2. Incorporation of Plan. The grant and exercise of the Stock Option are
---------------------
subject to your acceptance of this Agreement and all the terms and conditions of
the Plan, which are incorporated by reference in this Agreement.
3. Revocation and Expiration. The award of the Stock Option to you will
-------------------------
be revoked automatically without further action or notice if you do not accept
this Agreement within 30 days following the date when you are given written
notice of the award of the Stock Option. In any event, unless extended by the
Administrative Committee, the Stock Option expires at 5:00 P.M., New York time,
on the earlier of (a) the date that is ten years after the Date of Grant, which
is the Expiration Date stated in the heading of this Agreement, (b) the 90th day
after the day that you cease to be an employee of the Company or any of its
subsidiaries (other than as a result of your death or disability), or (c) the
date that is one year after you die or cease to be an employee of the Company or
any of its subsidiaries because of a total and permanent disability, as defined
in section 22(e)(3) of the Internal Revenue Code. In no event is the Stock
Option exercisable after the Expiration Date stated in the heading of this
Agreement.
4. Exercise of Option. The Stock Option is not exercisable until you
------------------
accept this Agreement. Thereafter, the Stock Option is exercisable to the extent
and in the manner described in the Plan and this Agreement. To the extent that
it is exercisable, you may exercise the Stock Option as a whole, in part, or in
increments at any time and from time to time. You may exercise the Stock Option
as to all or any portion of the full number of Shares for which it is
exercisable at any time, but you must exercise the Stock Option before it
expires, and every exercise must be for at least 100 whole Shares. No fractional
Shares will be issued pursuant to the Stock Option.

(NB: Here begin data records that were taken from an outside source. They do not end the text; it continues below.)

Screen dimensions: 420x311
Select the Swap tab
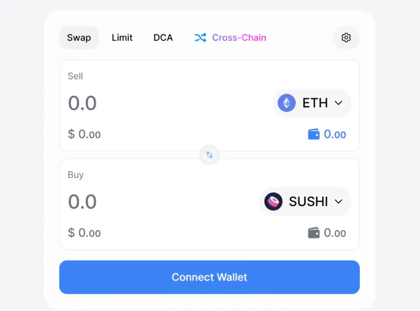[79, 37]
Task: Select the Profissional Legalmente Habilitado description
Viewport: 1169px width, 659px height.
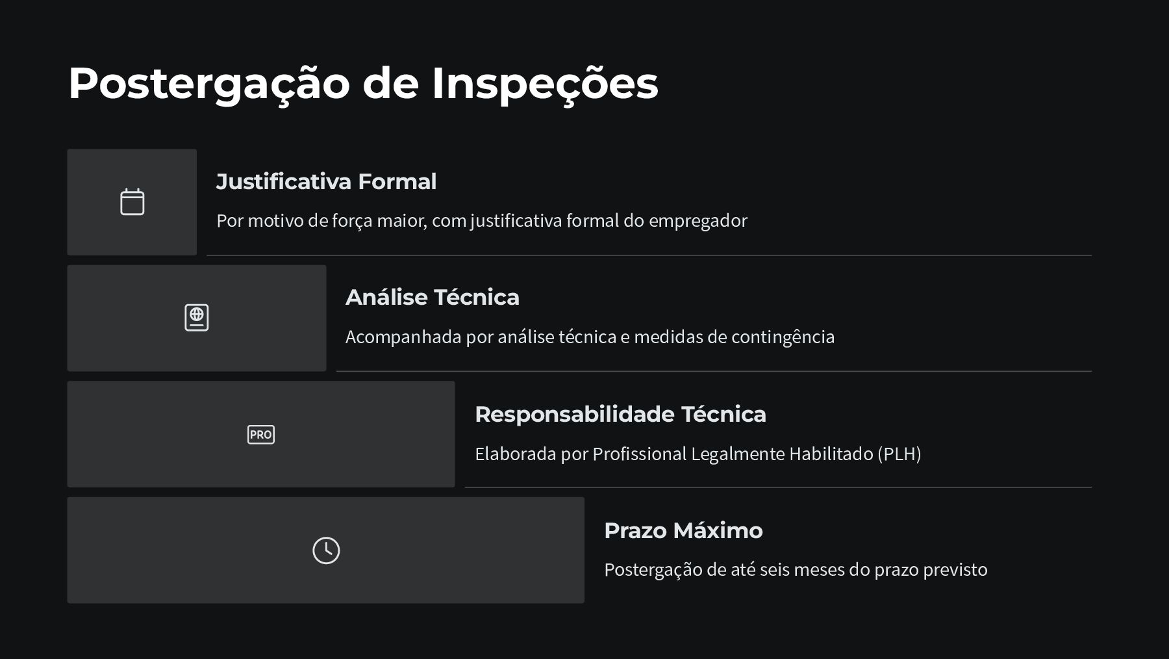Action: pos(698,454)
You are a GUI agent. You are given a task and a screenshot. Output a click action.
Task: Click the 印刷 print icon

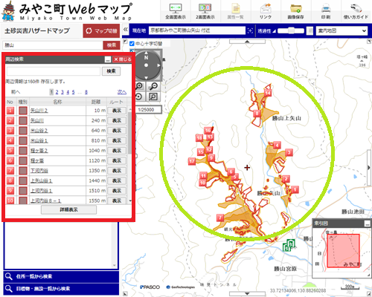326,11
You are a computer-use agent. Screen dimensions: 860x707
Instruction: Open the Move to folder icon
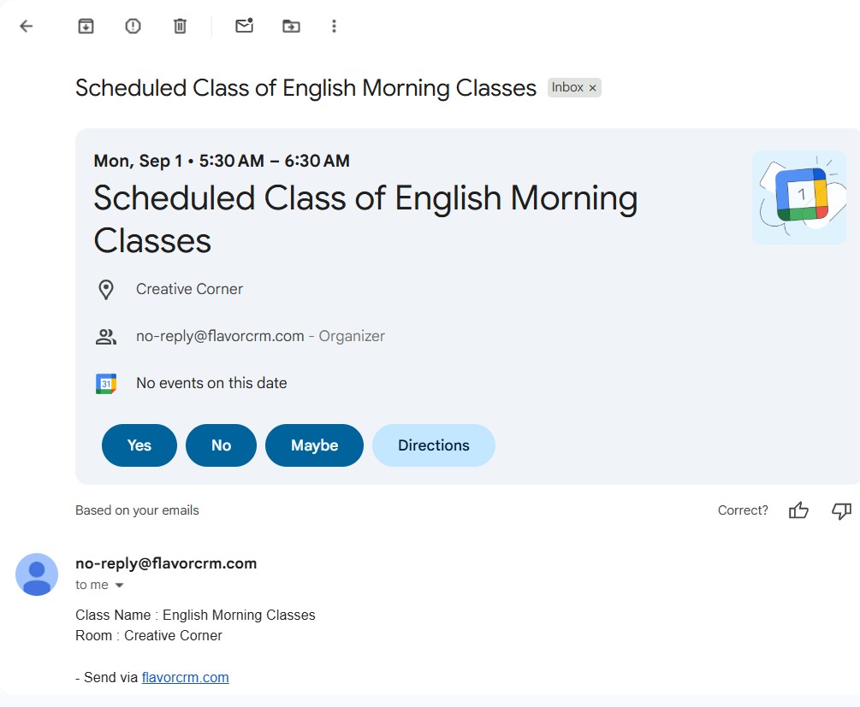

The Stock Option will become exercisable for each year that elapses (or has
elapsed) since ___________, 200_, in serial increments equal to 20% of the
Shares subject to the Stock Option, as follows:
Percent Exercisable
-------------------
Date Per Year Cumulatively
---- -------- ------------
_______ __, 200_ 20% 20%
_______ __, 200_ 20% 40%
_______ __, 200_ 20% 60%
_______ __, 200_ 20% 80%
_______ __, 200_ 20% 100%
In addition, the Stock Option will become fully and immediately exercisable upon
the occurrence of a "Change in Control" event described in subsection 5.2(a) of
the Plan. In no event is the Stock Option exercisable after the Expiration Date
or if the exercise of the Stock Option or the Company's issuance and delivery of
Shares pursuant to the exercise would violate any law.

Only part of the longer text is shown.